> [SELECTED PASSAGE]
(begin)

Verifying Client Properties in SmartACE
An Introduction to Local Reasoning

Verifying Client Properties in SmartACE

By Scott Wesley in collaboration Maria Christakis, Arie Gurfinkel, Xinwen Hu, Jorge Navas, Richard Trefler, and Valentin Wüstholz.

In our previous tutorial, we used SmartACE to identify ownership exploits in a simple smart contract. We concluded the tutorial by fixing the bug, and proving its absence for executions with two clients. However, a real developer would want to verify the property holds for any number of clients. This is known as the parameterized model checking problem, and in SmartACE, we solve it through local reasoning [1, 2].

Informally, the parameterized model checking problem asks whether a property about clients is invariant for any number of clients. Local reasoning allows us to reduce the parameterized model checking problem to a model with a fixed number of clients. We then generalize the results to an arbitrary number of clients. In this tutorial, we will return to the Fund and Manager example, and show that its proof certificate extends to any number of clients. In the following tutorials, we will extend our technique to contracts with mappings of client data.

Note: This tutorial assumes all commands are run from within the SmartAce container. All tutorial files are available within the container from the home directory.

The Contract and Property

We now return to the Manager bundle given below. As before, we have two smart contracts: Fund and Manager. The Manager constructs a new Fund, for which it is initially its owner. The Manager exposes a single method, openFund(), which allows clients to deposit Ether into Fund. To fix the ownership exploit in the previous example, we have added an ownerOnly() modifier to the protected interfaces of Fund, and have replaced claim() with releaseTo(_new) so that Manager must approve ownership transfers. The full contract is available here.

contract Fund {
    bool isOpen;
    address owner;

    constructor() public { owner = msg.sender; }

    modifier ownerOnly() { require(owner == msg.sender); _; }
    function releaseTo(address _new) public ownerOnly { owner = _new; }

    function open() public ownerOnly { isOpen = true; }
    function close() public ownerOnly { isOpen = false; }
    function deposit() public payable { require(isOpen); }
}

contract Manager {
    Fund fund;

    constructor() public { fund = new Fund(); }

    function openFund() public { fund.open(); }
}

As before, we wish to prove the following property:

It is always the case that if openFund() is not called even once, then the balance of Manager.fund prior to and after the last transaction remains unchanged.

Using the VerX Specification Language we formalize the property as:

always(
    !(once(FUNCTION == Manager.openFund()))
    ==>
    (BALANCE(Fund) == prev(BALANCE(Fund)))
)

We then construct a monitor from the property. A more detailed analysis is found in the previous tutorial.

Limiting Addresses in the Manager Bundle

In the first tutorial, contracts were oblivious to their clients. No matter which client initiated a transaction, the outcome would always be the same. In reality, most contracts are client aware. They read from msg.sender, and will adjust their behaviour according. This is true of the Fund contract, as it can designate a single client as its owner. To show that our property holds in general, we must prove that adding an additional client will never introduce a new interaction which violates the property.

(end)

> [TASK LIST]
A) Update the SmartACE tutorial from "Using the VerX" to "(BALANCE(Fund) == prev(BALANCE(Fund)))" by replacing "FUNCTION" with "METHOD".
B) Lay out the entries, from the start of the entries to the line with "will (103, 58).", as a two-column CSV with the columns request and answer. Give one row per request, put each field in quotes, and turn line breaks into spaces.

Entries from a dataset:
(begin)

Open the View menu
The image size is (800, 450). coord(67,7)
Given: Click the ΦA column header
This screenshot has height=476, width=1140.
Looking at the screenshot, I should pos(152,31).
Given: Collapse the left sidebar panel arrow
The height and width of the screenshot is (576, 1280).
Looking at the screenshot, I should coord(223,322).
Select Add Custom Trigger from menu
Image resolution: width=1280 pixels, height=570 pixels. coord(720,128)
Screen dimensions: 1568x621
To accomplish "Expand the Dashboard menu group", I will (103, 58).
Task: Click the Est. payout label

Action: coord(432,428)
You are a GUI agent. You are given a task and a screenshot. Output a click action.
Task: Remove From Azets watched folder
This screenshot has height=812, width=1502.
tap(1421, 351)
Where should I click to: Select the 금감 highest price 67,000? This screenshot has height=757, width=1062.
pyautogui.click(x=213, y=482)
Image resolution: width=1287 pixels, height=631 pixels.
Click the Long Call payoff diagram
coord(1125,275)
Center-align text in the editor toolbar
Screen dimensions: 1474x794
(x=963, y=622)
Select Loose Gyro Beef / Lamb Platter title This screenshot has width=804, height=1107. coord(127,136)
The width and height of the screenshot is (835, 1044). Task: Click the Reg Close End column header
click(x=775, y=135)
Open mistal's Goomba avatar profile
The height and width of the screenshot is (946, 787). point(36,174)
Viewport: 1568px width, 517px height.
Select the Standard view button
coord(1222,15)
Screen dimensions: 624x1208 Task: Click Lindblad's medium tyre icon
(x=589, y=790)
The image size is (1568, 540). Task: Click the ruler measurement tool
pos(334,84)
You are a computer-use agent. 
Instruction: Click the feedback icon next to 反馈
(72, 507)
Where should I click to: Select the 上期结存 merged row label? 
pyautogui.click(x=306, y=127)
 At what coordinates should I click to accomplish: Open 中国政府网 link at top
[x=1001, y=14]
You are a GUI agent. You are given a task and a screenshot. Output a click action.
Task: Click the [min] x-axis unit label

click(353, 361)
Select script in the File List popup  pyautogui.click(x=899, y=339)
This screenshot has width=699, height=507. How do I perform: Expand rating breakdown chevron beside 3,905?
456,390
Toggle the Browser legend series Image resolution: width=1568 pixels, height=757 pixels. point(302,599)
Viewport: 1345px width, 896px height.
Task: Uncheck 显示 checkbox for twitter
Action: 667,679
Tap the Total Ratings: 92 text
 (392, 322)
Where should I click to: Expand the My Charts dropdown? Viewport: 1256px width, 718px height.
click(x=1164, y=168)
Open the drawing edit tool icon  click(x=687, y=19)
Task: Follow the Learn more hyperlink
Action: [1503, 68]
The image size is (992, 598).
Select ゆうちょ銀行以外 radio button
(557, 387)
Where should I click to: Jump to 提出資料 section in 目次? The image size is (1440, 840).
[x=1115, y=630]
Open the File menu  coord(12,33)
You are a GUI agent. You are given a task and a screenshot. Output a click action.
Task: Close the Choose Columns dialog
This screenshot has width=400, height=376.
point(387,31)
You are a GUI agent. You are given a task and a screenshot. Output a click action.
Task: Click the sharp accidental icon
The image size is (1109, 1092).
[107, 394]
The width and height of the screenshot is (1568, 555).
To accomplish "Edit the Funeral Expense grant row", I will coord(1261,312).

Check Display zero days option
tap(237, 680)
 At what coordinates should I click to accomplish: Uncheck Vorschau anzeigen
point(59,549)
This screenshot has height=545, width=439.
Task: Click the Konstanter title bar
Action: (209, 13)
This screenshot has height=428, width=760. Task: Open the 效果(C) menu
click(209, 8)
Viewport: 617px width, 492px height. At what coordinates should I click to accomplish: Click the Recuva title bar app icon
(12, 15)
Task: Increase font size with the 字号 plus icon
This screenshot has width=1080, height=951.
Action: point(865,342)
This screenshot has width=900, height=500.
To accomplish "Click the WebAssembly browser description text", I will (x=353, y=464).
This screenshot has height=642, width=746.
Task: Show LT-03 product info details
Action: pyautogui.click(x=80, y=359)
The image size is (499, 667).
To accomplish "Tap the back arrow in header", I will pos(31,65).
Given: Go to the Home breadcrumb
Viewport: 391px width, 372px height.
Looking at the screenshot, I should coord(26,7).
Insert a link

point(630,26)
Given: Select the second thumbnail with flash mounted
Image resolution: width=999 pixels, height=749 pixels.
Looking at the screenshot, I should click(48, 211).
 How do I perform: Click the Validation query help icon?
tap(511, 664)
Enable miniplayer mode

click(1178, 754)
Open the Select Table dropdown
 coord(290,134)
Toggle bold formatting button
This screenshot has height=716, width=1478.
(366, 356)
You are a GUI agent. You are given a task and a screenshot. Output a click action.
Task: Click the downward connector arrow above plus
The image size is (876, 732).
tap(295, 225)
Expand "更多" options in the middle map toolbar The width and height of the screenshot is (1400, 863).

(end)

> [COMPLETE ANSWERS]
A)
Using the VerX Specification Language we formalize the property as:

always(
    !(once(METHOD == Manager.openFund()))
    ==>
    (BALANCE(Fund) == prev(BALANCE(Fund)))

B)
request,answer
"Open the View menu","The image size is (800, 450). coord(67,7)"
"Given: Click the ΦA column header This screenshot has height=476, width=1140.","Looking at the screenshot, I should pos(152,31)."
"Given: Collapse the left sidebar panel arrow The height and width of the screenshot is (576, 1280).","Looking at the screenshot, I should coord(223,322)."
"Select Add Custom Trigger from menu","Image resolution: width=1280 pixels, height=570 pixels. coord(720,128)"
"Screen dimensions: 1568x621 To accomplish ""Expand the Dashboard menu group"",","I will (103, 58)."